| Problem statement |
The entries that follow need to be returned without any alteration.

--------------------------------

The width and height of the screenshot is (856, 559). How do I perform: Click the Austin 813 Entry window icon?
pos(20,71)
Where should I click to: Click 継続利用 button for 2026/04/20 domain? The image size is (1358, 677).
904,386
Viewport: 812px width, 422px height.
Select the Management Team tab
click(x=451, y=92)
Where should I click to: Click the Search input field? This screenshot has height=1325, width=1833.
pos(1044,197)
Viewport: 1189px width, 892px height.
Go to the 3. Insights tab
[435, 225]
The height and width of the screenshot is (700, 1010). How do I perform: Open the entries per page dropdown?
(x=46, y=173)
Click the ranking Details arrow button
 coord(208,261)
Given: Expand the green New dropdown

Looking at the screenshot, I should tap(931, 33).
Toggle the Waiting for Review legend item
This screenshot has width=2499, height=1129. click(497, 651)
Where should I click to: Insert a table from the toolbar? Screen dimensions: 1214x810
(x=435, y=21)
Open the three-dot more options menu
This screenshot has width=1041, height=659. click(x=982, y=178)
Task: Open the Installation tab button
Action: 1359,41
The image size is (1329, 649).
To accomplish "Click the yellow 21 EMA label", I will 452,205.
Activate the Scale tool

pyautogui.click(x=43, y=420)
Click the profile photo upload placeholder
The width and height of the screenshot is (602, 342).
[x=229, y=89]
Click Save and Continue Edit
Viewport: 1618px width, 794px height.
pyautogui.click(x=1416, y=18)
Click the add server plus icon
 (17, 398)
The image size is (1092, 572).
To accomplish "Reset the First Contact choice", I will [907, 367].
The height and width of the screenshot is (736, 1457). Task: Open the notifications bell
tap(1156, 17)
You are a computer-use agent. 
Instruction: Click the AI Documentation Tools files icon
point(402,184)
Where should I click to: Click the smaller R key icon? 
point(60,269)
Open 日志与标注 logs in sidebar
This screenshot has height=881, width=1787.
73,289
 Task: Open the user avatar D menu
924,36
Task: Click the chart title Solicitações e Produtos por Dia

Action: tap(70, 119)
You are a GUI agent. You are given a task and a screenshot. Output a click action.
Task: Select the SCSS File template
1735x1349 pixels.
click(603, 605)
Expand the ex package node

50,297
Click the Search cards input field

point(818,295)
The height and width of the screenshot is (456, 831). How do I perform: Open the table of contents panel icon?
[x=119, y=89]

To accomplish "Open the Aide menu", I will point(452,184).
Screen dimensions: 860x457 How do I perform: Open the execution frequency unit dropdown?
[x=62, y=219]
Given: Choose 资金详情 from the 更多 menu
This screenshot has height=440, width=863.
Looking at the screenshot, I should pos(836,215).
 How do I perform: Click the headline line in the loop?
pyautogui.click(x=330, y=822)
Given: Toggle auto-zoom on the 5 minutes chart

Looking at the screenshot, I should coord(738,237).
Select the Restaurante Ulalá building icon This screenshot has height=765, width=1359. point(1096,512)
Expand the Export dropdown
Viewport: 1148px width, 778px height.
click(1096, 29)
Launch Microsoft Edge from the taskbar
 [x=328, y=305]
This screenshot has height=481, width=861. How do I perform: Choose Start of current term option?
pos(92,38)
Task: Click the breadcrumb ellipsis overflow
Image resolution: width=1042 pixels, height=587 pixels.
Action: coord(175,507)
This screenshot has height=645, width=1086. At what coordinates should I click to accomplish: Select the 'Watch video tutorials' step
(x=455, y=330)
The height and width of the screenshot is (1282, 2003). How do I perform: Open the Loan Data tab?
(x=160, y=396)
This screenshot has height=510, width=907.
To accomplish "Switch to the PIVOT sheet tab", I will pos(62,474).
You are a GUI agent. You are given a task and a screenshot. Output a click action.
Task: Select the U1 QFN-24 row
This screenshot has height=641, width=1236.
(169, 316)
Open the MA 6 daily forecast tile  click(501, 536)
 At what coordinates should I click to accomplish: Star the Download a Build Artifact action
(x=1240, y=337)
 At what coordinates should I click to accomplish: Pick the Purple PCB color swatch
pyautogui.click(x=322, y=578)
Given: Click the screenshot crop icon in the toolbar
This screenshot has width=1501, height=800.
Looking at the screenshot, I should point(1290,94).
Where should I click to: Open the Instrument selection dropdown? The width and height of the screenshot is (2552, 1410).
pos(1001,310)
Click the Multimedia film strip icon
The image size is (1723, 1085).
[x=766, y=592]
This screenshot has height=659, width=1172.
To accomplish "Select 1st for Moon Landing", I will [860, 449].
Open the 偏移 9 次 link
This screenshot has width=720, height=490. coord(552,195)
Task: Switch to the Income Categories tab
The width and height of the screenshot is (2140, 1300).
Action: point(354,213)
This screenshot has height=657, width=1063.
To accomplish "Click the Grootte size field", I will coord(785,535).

--------------------------------

| Expected answer |
The width and height of the screenshot is (856, 559). How do I perform: Click the Austin 813 Entry window icon?
pos(20,71)
Where should I click to: Click 継続利用 button for 2026/04/20 domain? The image size is (1358, 677).
904,386
Viewport: 812px width, 422px height.
Select the Management Team tab
click(x=451, y=92)
Where should I click to: Click the Search input field? This screenshot has height=1325, width=1833.
pos(1044,197)
Viewport: 1189px width, 892px height.
Go to the 3. Insights tab
[435, 225]
The height and width of the screenshot is (700, 1010). How do I perform: Open the entries per page dropdown?
(x=46, y=173)
Click the ranking Details arrow button
 coord(208,261)
Given: Expand the green New dropdown

Looking at the screenshot, I should tap(931, 33).
Toggle the Waiting for Review legend item
This screenshot has width=2499, height=1129. click(497, 651)
Where should I click to: Insert a table from the toolbar? Screen dimensions: 1214x810
(x=435, y=21)
Open the three-dot more options menu
This screenshot has width=1041, height=659. click(x=982, y=178)
Task: Open the Installation tab button
Action: 1359,41
The image size is (1329, 649).
To accomplish "Click the yellow 21 EMA label", I will 452,205.
Activate the Scale tool

pyautogui.click(x=43, y=420)
Click the profile photo upload placeholder
The width and height of the screenshot is (602, 342).
[x=229, y=89]
Click Save and Continue Edit
Viewport: 1618px width, 794px height.
pyautogui.click(x=1416, y=18)
Click the add server plus icon
 (17, 398)
The image size is (1092, 572).
To accomplish "Reset the First Contact choice", I will [907, 367].
The height and width of the screenshot is (736, 1457). Task: Open the notifications bell
tap(1156, 17)
You are a computer-use agent. 
Instruction: Click the AI Documentation Tools files icon
point(402,184)
Where should I click to: Click the smaller R key icon? 
point(60,269)
Open 日志与标注 logs in sidebar
This screenshot has height=881, width=1787.
73,289
 Task: Open the user avatar D menu
924,36
Task: Click the chart title Solicitações e Produtos por Dia

Action: tap(70, 119)
You are a GUI agent. You are given a task and a screenshot. Output a click action.
Task: Select the SCSS File template
1735x1349 pixels.
click(603, 605)
Expand the ex package node

50,297
Click the Search cards input field

point(818,295)
The height and width of the screenshot is (456, 831). How do I perform: Open the table of contents panel icon?
[x=119, y=89]

To accomplish "Open the Aide menu", I will point(452,184).
Screen dimensions: 860x457 How do I perform: Open the execution frequency unit dropdown?
[x=62, y=219]
Given: Choose 资金详情 from the 更多 menu
This screenshot has height=440, width=863.
Looking at the screenshot, I should pos(836,215).
 How do I perform: Click the headline line in the loop?
pyautogui.click(x=330, y=822)
Given: Toggle auto-zoom on the 5 minutes chart

Looking at the screenshot, I should coord(738,237).
Select the Restaurante Ulalá building icon This screenshot has height=765, width=1359. point(1096,512)
Expand the Export dropdown
Viewport: 1148px width, 778px height.
click(1096, 29)
Launch Microsoft Edge from the taskbar
 [x=328, y=305]
This screenshot has height=481, width=861. How do I perform: Choose Start of current term option?
pos(92,38)
Task: Click the breadcrumb ellipsis overflow
Image resolution: width=1042 pixels, height=587 pixels.
Action: coord(175,507)
This screenshot has height=645, width=1086. At what coordinates should I click to accomplish: Select the 'Watch video tutorials' step
(x=455, y=330)
The height and width of the screenshot is (1282, 2003). How do I perform: Open the Loan Data tab?
(x=160, y=396)
This screenshot has height=510, width=907.
To accomplish "Switch to the PIVOT sheet tab", I will pos(62,474).
You are a GUI agent. You are given a task and a screenshot. Output a click action.
Task: Select the U1 QFN-24 row
This screenshot has height=641, width=1236.
(169, 316)
Open the MA 6 daily forecast tile  click(501, 536)
 At what coordinates should I click to accomplish: Star the Download a Build Artifact action
(x=1240, y=337)
 At what coordinates should I click to accomplish: Pick the Purple PCB color swatch
pyautogui.click(x=322, y=578)
Given: Click the screenshot crop icon in the toolbar
This screenshot has width=1501, height=800.
Looking at the screenshot, I should point(1290,94).
Where should I click to: Open the Instrument selection dropdown? The width and height of the screenshot is (2552, 1410).
pos(1001,310)
Click the Multimedia film strip icon
The image size is (1723, 1085).
[x=766, y=592]
This screenshot has height=659, width=1172.
To accomplish "Select 1st for Moon Landing", I will [860, 449].
Open the 偏移 9 次 link
This screenshot has width=720, height=490. coord(552,195)
Task: Switch to the Income Categories tab
The width and height of the screenshot is (2140, 1300).
Action: point(354,213)
This screenshot has height=657, width=1063.
To accomplish "Click the Grootte size field", I will coord(785,535).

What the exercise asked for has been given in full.